Independent thread scheduling — the subtle 7.0+ change

Pre-Volta, the 32 threads of a warp had a single program counter. Branches forced serialisation; "active mask" tracked which threads were live.

Volta (CC 7.0) added per-thread program counters. Threads can now diverge and reconverge independently. In practice this fixes some classic warp-level data-race bugs (where a programmer assumed lockstep), but it means that without explicit _sync calls, the compiler doesn't guarantee threads are at the same instruction.

If you read older CUDA tutorials and they use __shfl (no sync), __ballot (no sync), etc. — those are pre-7.0 idioms. Modern code uses the _sync variants with an explicit lane mask.

Two patterns that look divergent but aren't, and one that is

CodeDivergent?Why
if (input[i] > threshold) work();Usually yesinput[i] varies per thread
if (threadIdx.x % 2 == 0) a(); else b();YesEvery other thread takes different paths within one warp
if (threadIdx.x / 32 == 0) a(); else b();NoBranch boundary aligns with warps; warp 0 takes a(), warp 1 takes b()
if (blockIdx.x == 0) a(); else b();NoBranch is per-block, all threads in the block agree

When divergence is actually fine

Several common cases are fine despite divergence:

The boundary check is the most common "divergence" in real code and you should not worry about it. The cost is at most one warp per launch.

Interactive · divergence cost calculator

Pick a per-thread branching pattern. The widget shows how many distinct paths a warp takes, and the resulting throughput as a fraction of peak.
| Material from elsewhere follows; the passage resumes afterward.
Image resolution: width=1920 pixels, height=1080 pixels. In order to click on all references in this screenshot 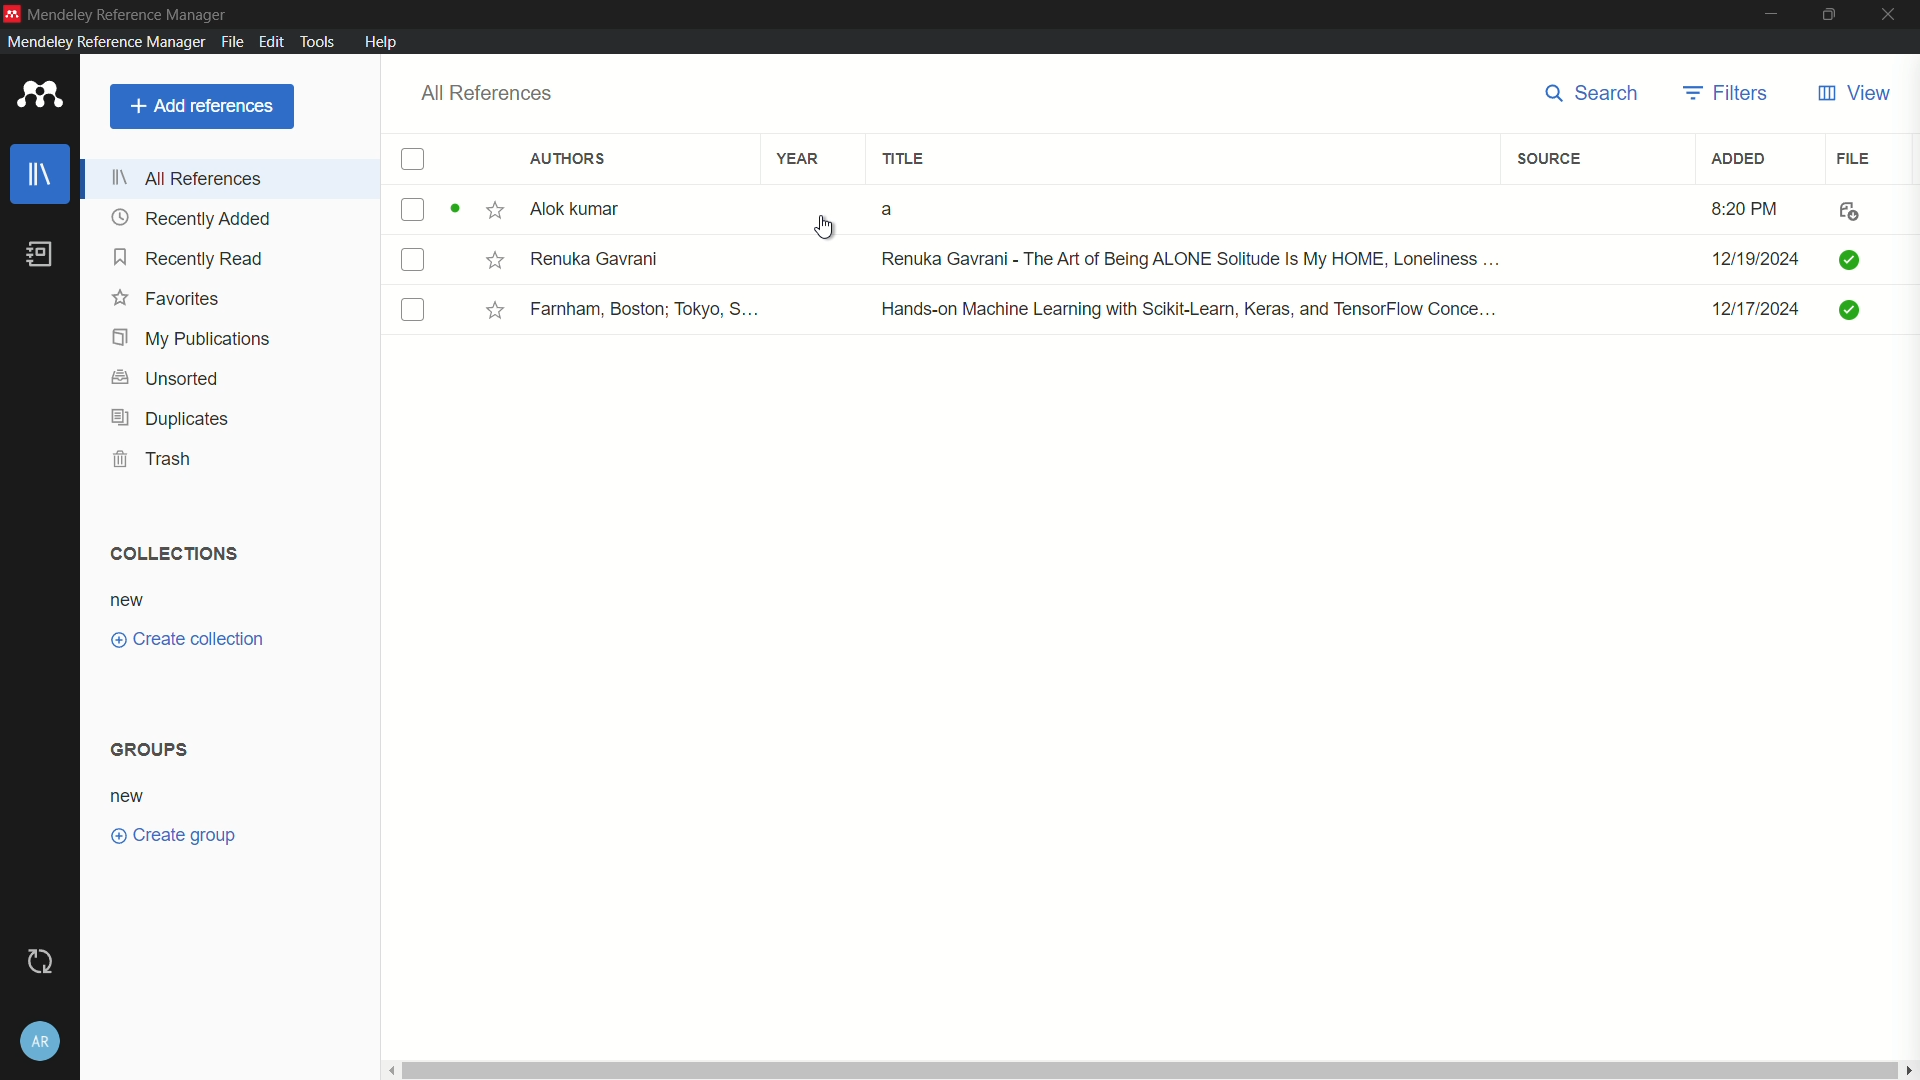, I will do `click(483, 94)`.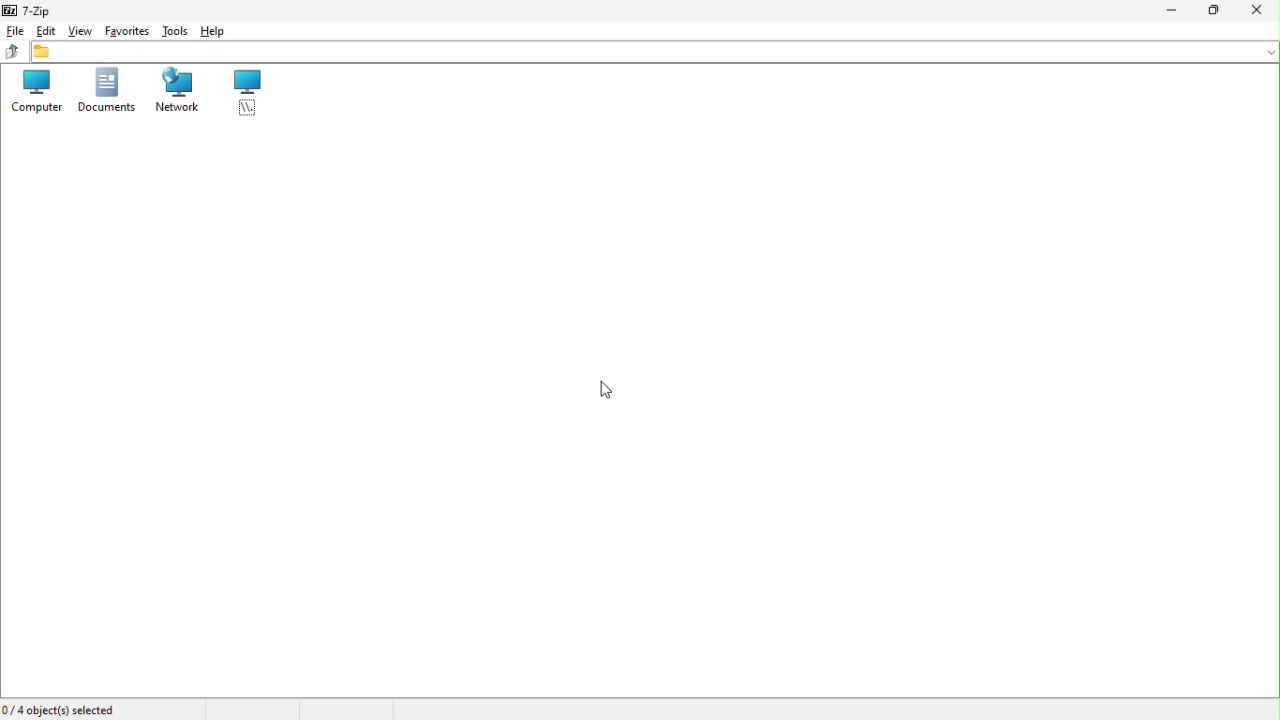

Warp serialisation · paths and throughput
Pick a pattern; the widget computes how many distinct path-buckets the 32 threads fall into, then estimates throughput = 1/buckets.
distinct paths
throughput (single warp)
verdict
Takeaway
Threads in a warp run the same instruction; divergent branches serialise the paths. Keep branch decisions warp-uniform when you can (decide per block or per warp, not per thread). For short branches, predicate. __syncthreads() is the block barrier; warp shuffles are the warp-level fast lane. Independent thread scheduling on Volta+ means always use the _sync variants of warp primitives — the older __shfl/__ballot without sync are correctness traps.